Yorba Linda Water District directors focus on pension, post-retirement unfunded liabilities
Happily,
there's more good news to report on Yorba Linda's pension front –
for both the local government workers who are hoping to someday
collect promised benefits and the residents who help fund the
retirement plans through taxes, rates and fees.
My
Dec. 1 column noted the city plan to amortize an unfunded pension
liability over 20 years instead of 30 years by making extra payments
to the California Public Employees Retirement System and pre-funding
a portion of retiree health benefits with payments to a trust
account.
Similar
action has been taken by the elected Yorba Linda Water District
directors that serve close to 25,000 accounts in most of Yorba Linda
and parts of Placentia, Brea and Anaheim.
A
faster pay-down of the liabilities will save the city and district
sizable amounts of money.
The
water board wants to have 90 percent of the pension liability funded
in 10 years and the same percentage of the post-employment benefits
liability funded in five years.
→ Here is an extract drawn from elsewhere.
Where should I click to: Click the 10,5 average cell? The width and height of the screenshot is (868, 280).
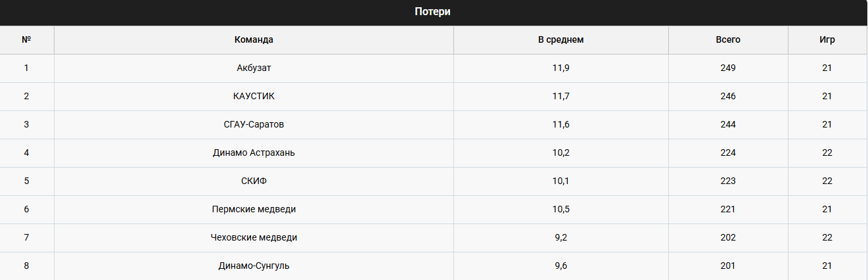[560, 209]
Currently, the pension liability
totals $8.3 million and the retiree benefits liability $2.3 million.
Directors
have chosen a “moderate investment strategy” for the funds placed
in the pension and post-employment trusts created with the Public
Agencies Retirement Services company.
Also,
my Oct. 20 column reported that Fitch Ratings, one of three
nationally recognized rating companies, awarded an AA designation for
the district's $29 million bond sale earlier this year due to the
district's “strong financial,” “healthy debt” and “strong
operating” profiles.
However,
Fitch continued: “The rating is lower than suggested by the
financial metrics due to continued concerns about the district's
governance and the electorate's willingness to accept rates that
guarantee full cost recovery.”
Now,
a November Fitch report affirmed the AA rating and stated, “The
board has developed a solid financial policy framework for rate
setting,” but the “rating remains lower than suggested by the
financial metrics due to the history of rate controversy.”
And,
according to the new
Fitch report: “The
rating could come under downward pressure if the district and
community fail to maintain consensus on rates that lead to full cost
recovery and continued solid financial performance. The rating is
unlikely to move higher until rate controversy eases convincingly on
a sustained basis.”
Fitch
also stated:
“The district's supply
position is solid after the district gained access to significant
groundwater supplies..., reducing reliance on imported supplies. The
district will get about 75 percent
of its supplies from relatively affordable local groundwater after
new facilities reach full production in 2019.”
Directors
voted 5-0 in September to require that Fitch reaffirm the AA rating
before issuing another one-time credit. A $44.18 refund costing $1.1
million is included in December bills.
A
previous $44.46 credit was applied in August.